Injuries and diabetic foot: Baixo Alentejo “at peak amputation rate” | Radio Voice of the Plain – 104.5FM

A chronic or complex wound is a wound that has delayed healing or does not heal, begins by defining Regina Candeias, general surgeon at Beja Hospital, with an area of ​​​​interest in wounds and the diabetic foot, which is also coordinator of the Commission for the Prevention and Treatment of Wounds of the Local Health Unit of Baixo Alentejo.

The diabetic foot is when the patient with long-term diabetes has decreased sensitivity and changes in the shape of the foot, for these reasons “they do not feel”, which leads to the existence of sores, who have a particular healing.

The problem that arises is that these patients have a decrease in their quality of life, pointed out Regina Candeias. Sometimes there are patients who “have had injuries for years, often decades, and end up living with them as if they were normal.” The pain and smell can be intense, leading to their own social exclusion.
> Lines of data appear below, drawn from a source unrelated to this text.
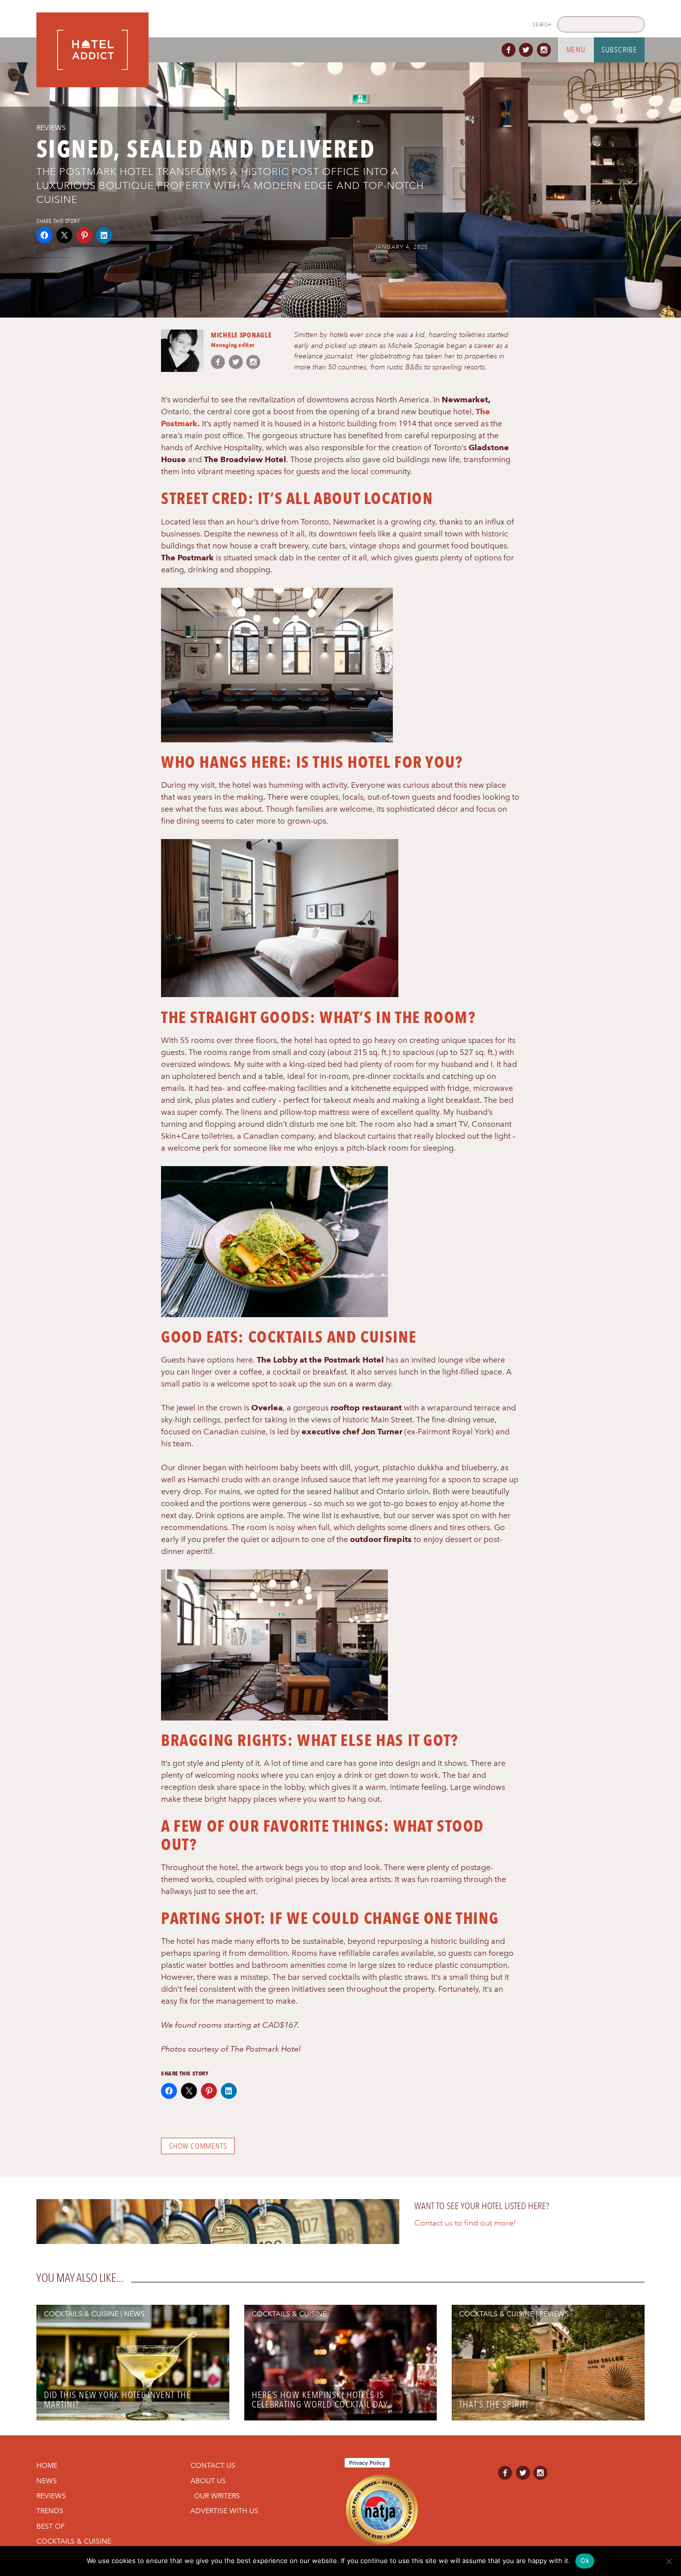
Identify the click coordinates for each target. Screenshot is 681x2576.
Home (46, 2465)
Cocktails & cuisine (81, 2314)
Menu (576, 50)
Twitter (528, 49)
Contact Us (212, 2465)
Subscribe (619, 50)
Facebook (510, 49)
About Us (208, 2481)
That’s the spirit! (493, 2404)
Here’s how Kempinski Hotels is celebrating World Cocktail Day (320, 2399)
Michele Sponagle (241, 335)
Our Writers (217, 2496)
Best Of (50, 2526)
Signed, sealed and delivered (205, 149)
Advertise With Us (224, 2511)
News (134, 2314)
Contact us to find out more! (465, 2223)
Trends (49, 2511)
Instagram (546, 49)
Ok (584, 2561)
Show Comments (198, 2146)
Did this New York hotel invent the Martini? (117, 2399)
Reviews (51, 128)
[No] (669, 2561)
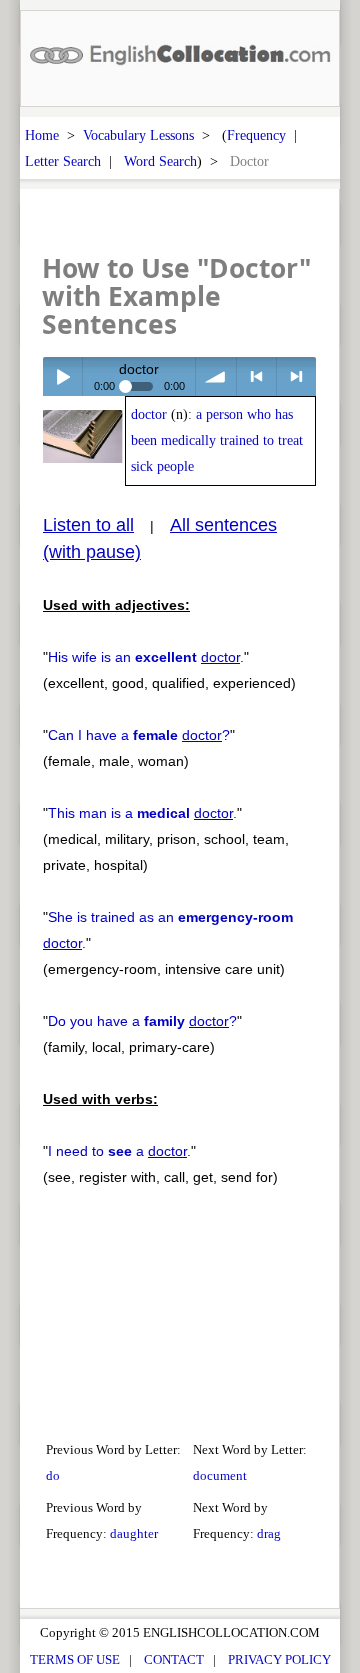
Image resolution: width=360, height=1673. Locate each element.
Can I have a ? (139, 735)
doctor (149, 414)
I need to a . (119, 1151)
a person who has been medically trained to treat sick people (217, 440)
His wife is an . (146, 657)
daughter (134, 1533)
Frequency (256, 135)
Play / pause (62, 376)
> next (296, 376)
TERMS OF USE (75, 1659)
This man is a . (142, 813)
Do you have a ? (142, 1021)
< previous (256, 376)
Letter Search (63, 161)
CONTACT (174, 1659)
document (220, 1475)
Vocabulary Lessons (138, 135)
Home (42, 135)
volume (215, 376)
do (53, 1475)
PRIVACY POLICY (279, 1659)
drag (269, 1533)
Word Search (160, 161)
The diabetic foot is a real public health problem, he pleads.

In Baixo Alentejo, with the aging of the population, “there are more and more complex wounds”, which has forced health units to adapt to this reality.

The approach to these patients must be multidisciplinary, in which several health professionals must be included, namely doctors of various specialties, nurses, nutritionists, among other specialists. “They must be involved and in coordination with the different levels of health”, that is to say hospitals and primary care.

In the area covered by the ULSBA, the doctor says that “there is an increasing incidence of these types of wounds”. “In Baixo Alentejo there is a high rate of elderly people”, with several comorbidities, often with long-lasting diabetes.

“The diabetic foot is important because it has serious complications such as amputation.” “In recent years, we have been at the top of the amputation rate” underlined the specialist in the field, and it is a relevant objective to reduce this rate, which also involves “diabetes control”.

The promotion of literacy and education in this area, both at the level of patients and caregivers, is very important to prevent this type of disease and the associated complications.

About diabetic patients, the doctor explains that they often do not observe their own feet, which leads people, increasingly younger, to amputate the limb of the body. Educates patients to pay attention to signs, especially the feet.

The lack of vascular surgery in the Baixo Alentejo means that patients have to travel to Lisbon to be observed. There is often a delay in observing these patients, which can lead to amputations, warns doctor Regina Candeias.

This is the star topic of the section A matter of health this week, listen to the full interview starting Tuesday on our website or on our show at 9:30 a.m. with a replay at 4:30 p.m.